Document segment:
Companies in this story: (TSX:L, TSX:MRU, TSX:EMP.A)
2) Price increases, new partners on the table as Canadian businesses prepare for tariffs
Courtesy Barrie360.com and Canadian Press
By Tara Deschamps, Jan. 31, 2025.
Jessica Miao has been stressed out since November, when U.S. President Donald Trump first threatened to slap 25 per cent tariffs on Canadian goods.
The co-founder of Apricotton, a Toronto-based company making bras for teens, sees the promised tariffs as “a huge threat” to her business, which was due to expand deeper in the highly coveted U.S. market this year.
“The biggest concern that we have is just that (the tariffs) are going to make it more difficult to sell to American customers,” said Miao.
“They might be detracted by the higher prices that they will have to pay if we don’t absorb any of the tariff costs.”
Trump has teased the tariffs could arrive Saturday but has also given U.S. officials until April to consider the matter. He has yet to reveal what industries he may target.
The lack of clarity has left Canadian businesses unsure of what to prepare for and how quickly, but many say they’re not leaving anything to chance.

Complete the following:
A: According to the tariffs article, what does Jessica Miao's company, Apricotton, make?
B: Write the next part of the article on Canadian businesses preparing for tariffs, picking up after its final sentence.

Information provided:
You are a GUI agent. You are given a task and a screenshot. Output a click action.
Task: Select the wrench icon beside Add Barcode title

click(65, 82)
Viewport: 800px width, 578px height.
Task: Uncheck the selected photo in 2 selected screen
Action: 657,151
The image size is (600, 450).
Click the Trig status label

Answers to the exercise:
A: Bras for teens.

B:
They have drawn up plans they’re prepared to use to protect themselves — no matter Trump’s whims.
Their readiness has been obvious to Kinaxis — an Ottawa-based company that sells software to businesses including Unilever, Procter & Gamble, Ford and Subaru — as many firms use the software to organize their supply chains and forecast how they will be impacted by future economic, trade and supplier changes.
“The volume of scenarios that are being run the week of Jan. 20 and a few weeks before are at the same level as the scenarios people were creating in the early days of COVID,” said Mark Morgan, Kinaxis’s president of global commercial operations.
“That’s because companies are trying to simulate, ‘OK, what are my options?'”
This kind of “what if planning” has included companies investigating whether they can source products from other countries or wherever they’re headquartered, along with looking at alternative travel routes and pricing that takes tariffs into account.
Kinaxis says it has been most pronounced in the automotive, chemical, oil and gas, and food and consumer goods industries.
Charlene Li is among the Canadian food business owners in preparation mode because she expects tariffs would have a “big impact” on her alcohol-infused popcorn company, Eatable.
The Vaughan, Ont.-based company has been selling to U.S. customers since its inception six years ago, but tariffs would likely make the cost of shipping orders over the border much more expensive.
To avoid some of that cost, Li is considering finding partners in the U.S. who could produce some of the popcorn there and ship it out to American customers.
That idea would help Eatable avoid tariffs, but there are trade-offs.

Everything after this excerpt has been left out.